Camille Merckx déploie une voix profonde, sonore et timbrée pour interpréter Marion, l’acrobate. Accablée par la fermeture du cirque, elle retrouve cependant foi en l’avenir. Valise à la main, elle erre dans Berlin jusqu’à sa rencontre avec Damielle. Le compositeur a écrit le rôle pour elle, mettant en valeur son registre grave d’alto, son aisance à gérer les alternances voix de tête - voix poitrinée, dans une maîtrise des ambitus vocaux importants. Sa voix s’harmonise parfaitement avec celle de Marie-Laure Garnier lors du duo final.
Le ténor Benoît Rameau interprète deux personnages opposés, "l’aimant jamais aimé" et Peter, le graffeur. Il déploie de longues phrases dans l’aigu de sa tessiture, sa voix mixte est délicatement exploitée pour exprimer l’amant dépressif, incompris qui finira par se suicider. Au contraire, l’écriture rythmique, vive associée au personnage de Peter met en exergue son phrasé articulé, tonique ainsi qu’un investissement corporel approprié.
De sa voix aux sonorités pénétrantes, Ronan Nédélec campe le vieux rescapé. L’écriture grave proche du parlando permet au chanteur de transmettre de fortes émotions grâce à un texte intelligible, à la noblesse de son timbre de baryton-basse, à une justesse d’expression sans pathos ou autres grands effets pour évoquer le souvenir des traumatismes de la guerre, des camps de concentration mais aussi des souvenirs heureux du Berlin d’avant-guerre.
Mathilde Ortscheidt, de sa voix de mezzo ronde et veloutée aux graves opulents, bien projetée et articulée, interprète tout d’abord la Mère puis la Directrice du cirque. Ses qualités indéniables de comédienne lui permettent d’endosser le rôle d’une des deux chanteuses lors de la séquence de la discothèque. À ses côtés, la soprano Shigeko Hata est tout aussi convaincue, réalisant son rêve d’être « une rock-star ». Sa voix lumineuse, agile au phrasé incisif convient pour les autres rôles qui lui sont confiés, notamment celui de l’Enfant.

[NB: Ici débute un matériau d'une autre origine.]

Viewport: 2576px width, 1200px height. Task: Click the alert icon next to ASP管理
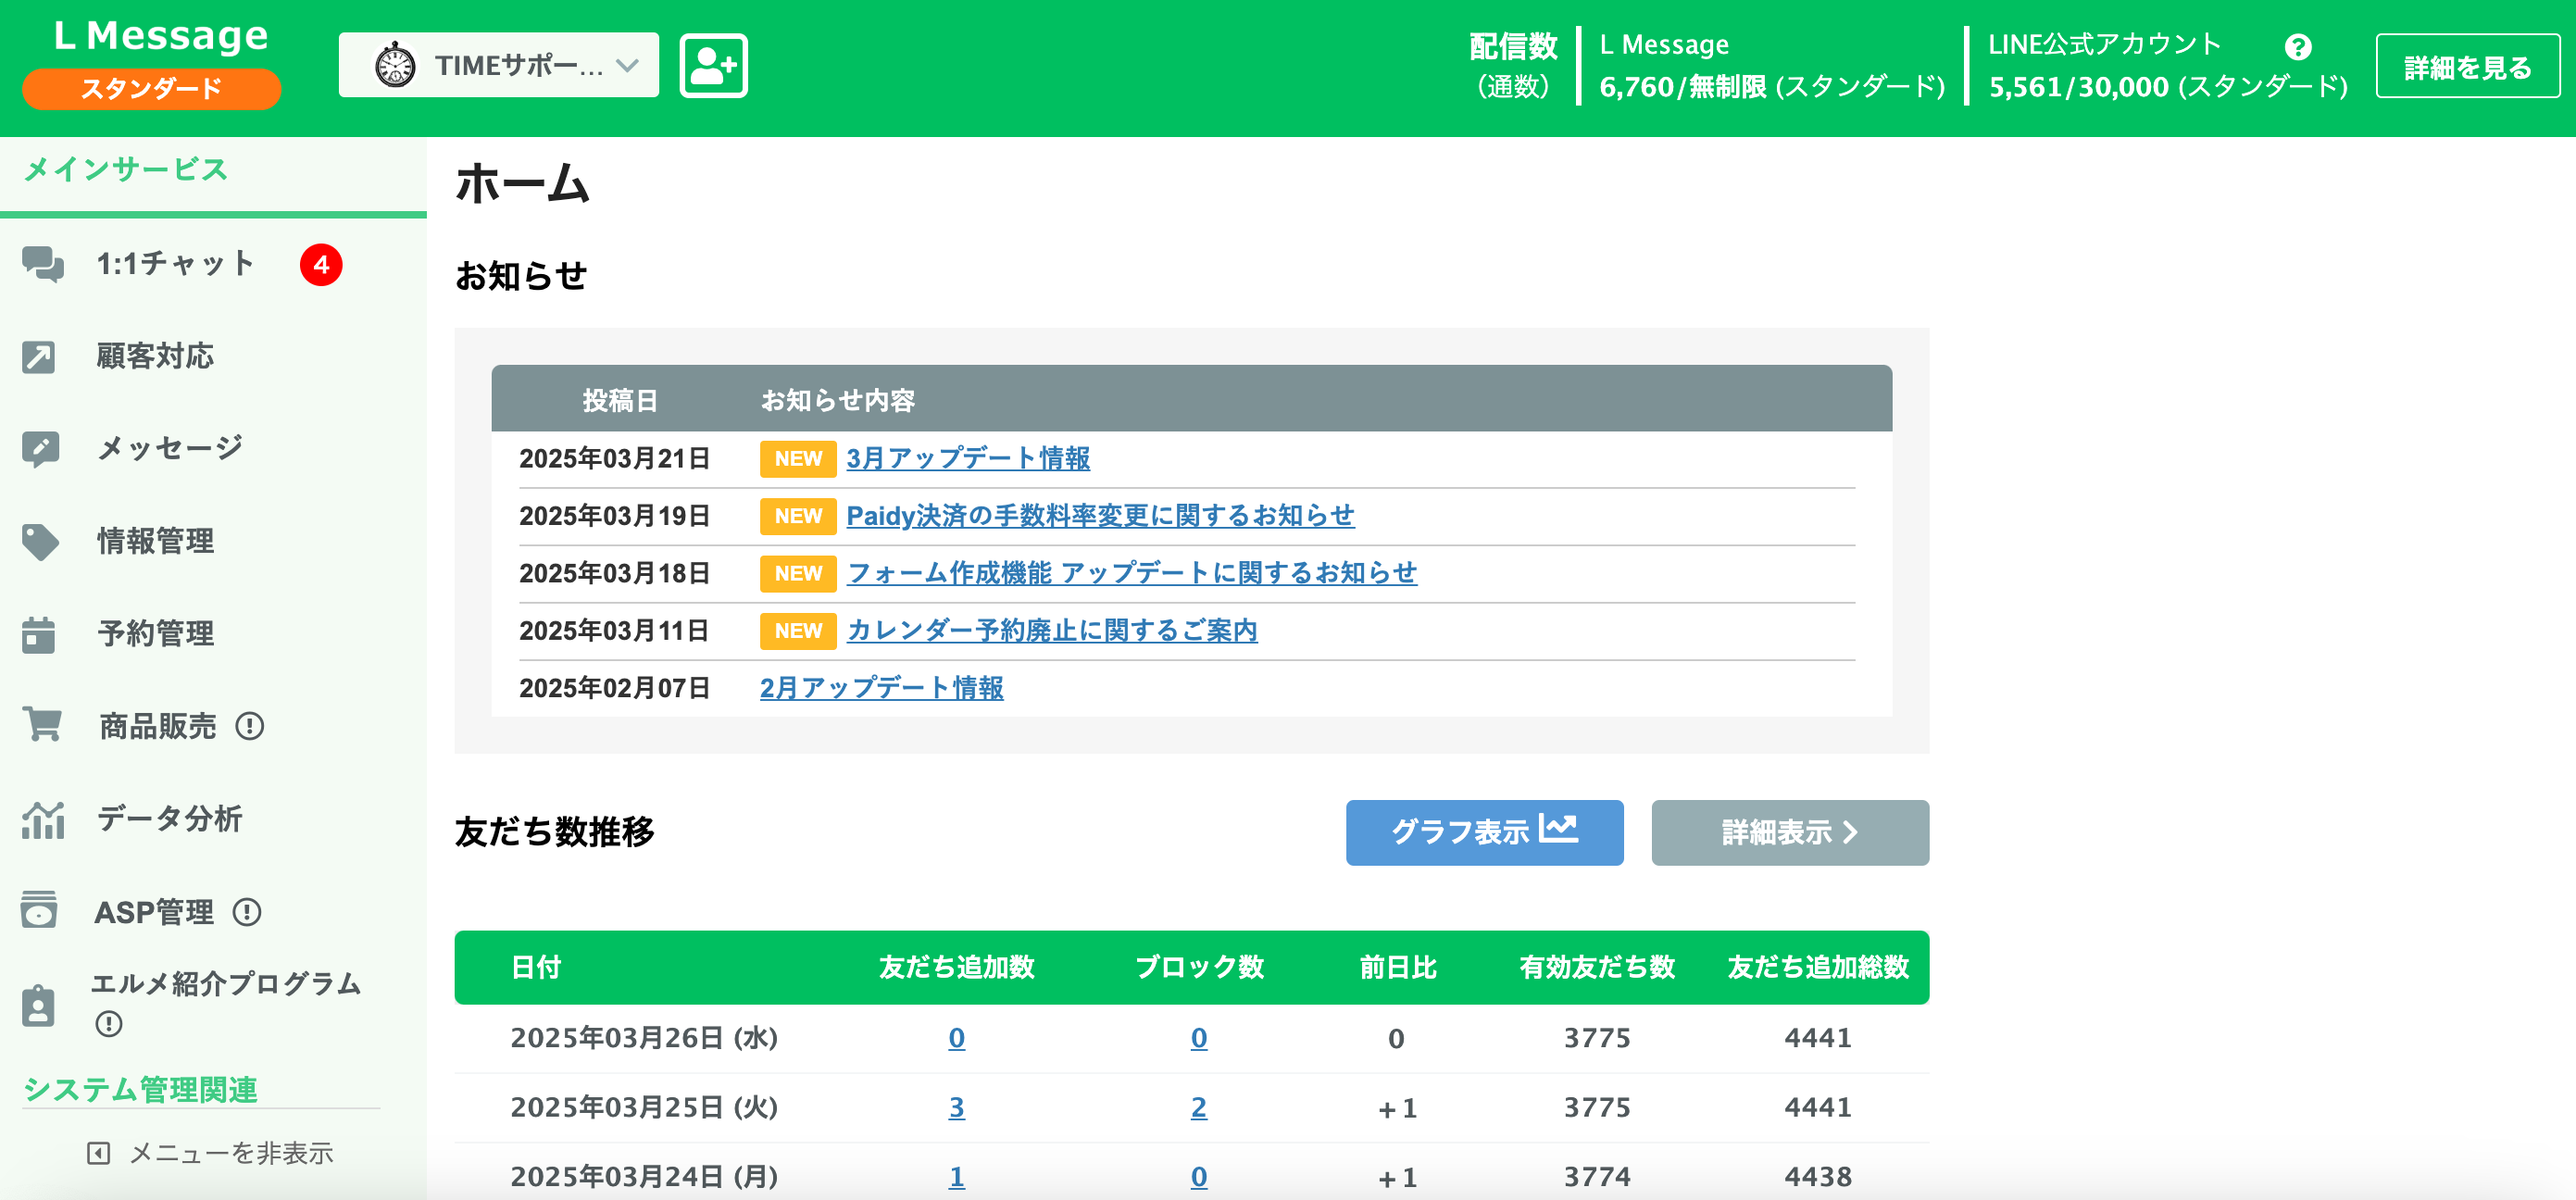[x=248, y=911]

Après un choeur célébrant l’amour des vivants, des chants d’oiseaux retentissent sous le regard d’un ange marionnette rappelant celui du premier plan du film de Wim Wenders interprété par Bruno Ganz.
Le public, aux anges, applaudit chaleureusement l’ensemble de la distribution de ce spectacle prêt à voler de ses propres ailes de ville en ville.